Novel function of LHFPL2 in female and male distal reproductive tract development.

Congenital reproductive tract anomalies could impair fertility. Female and male reproductive tracts are developed from Müllerian ducts and Wolffian ducts, respectively, involving initiation, elongation and differentiation. Genetic basis solely for distal reproductive tract development is largely unknown. Lhfpl2 (lipoma HMGIC fusion partner-like 2) encodes a tetra-transmembrane protein with unknown functions. It is expressed in follicle cells of ovary and epithelial cells of reproductive tracts. A spontaneous point mutation of Lhfpl2 (LHFPL2(G102E)) leads to infertility in 100% female mice, which have normal ovarian development, ovulation, uterine development, and uterine response to exogenous estrogen stimulation, but abnormal upper longitudinal vaginal septum and lower vaginal agenesis. Infertility is also observed in ~70% mutant males, which have normal mating behavior and sperm counts, but abnormal distal vas deferens convolution resulting in complete and incomplete blockage of reproductive tract in infertile and fertile males, respectively.
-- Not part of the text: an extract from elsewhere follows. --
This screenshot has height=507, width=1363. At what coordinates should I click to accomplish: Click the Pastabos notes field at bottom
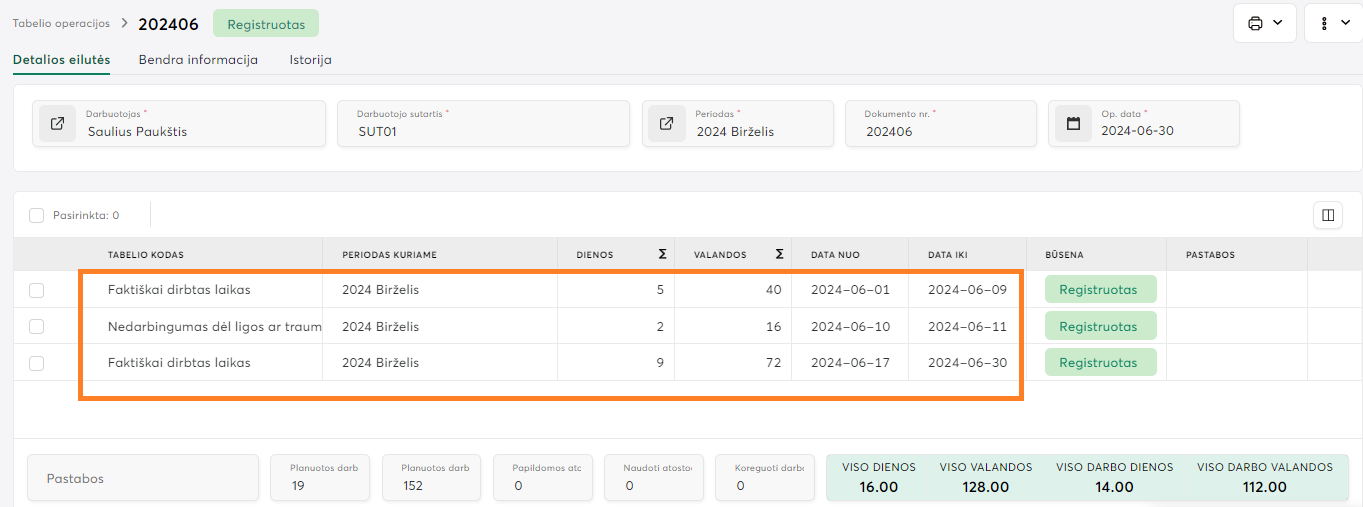point(142,479)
On embryonic day 15.5, mutant Müllerian ducts and Wolffian ducts have elongated but their duct tips are enlarged and fail to merge with the urogenital sinus. These findings provide a novel function of LHFPL2 and a novel genetic basis for distal reproductive tract development; they also emphasize the importance of an additional merging phase for proper reproductive tract development.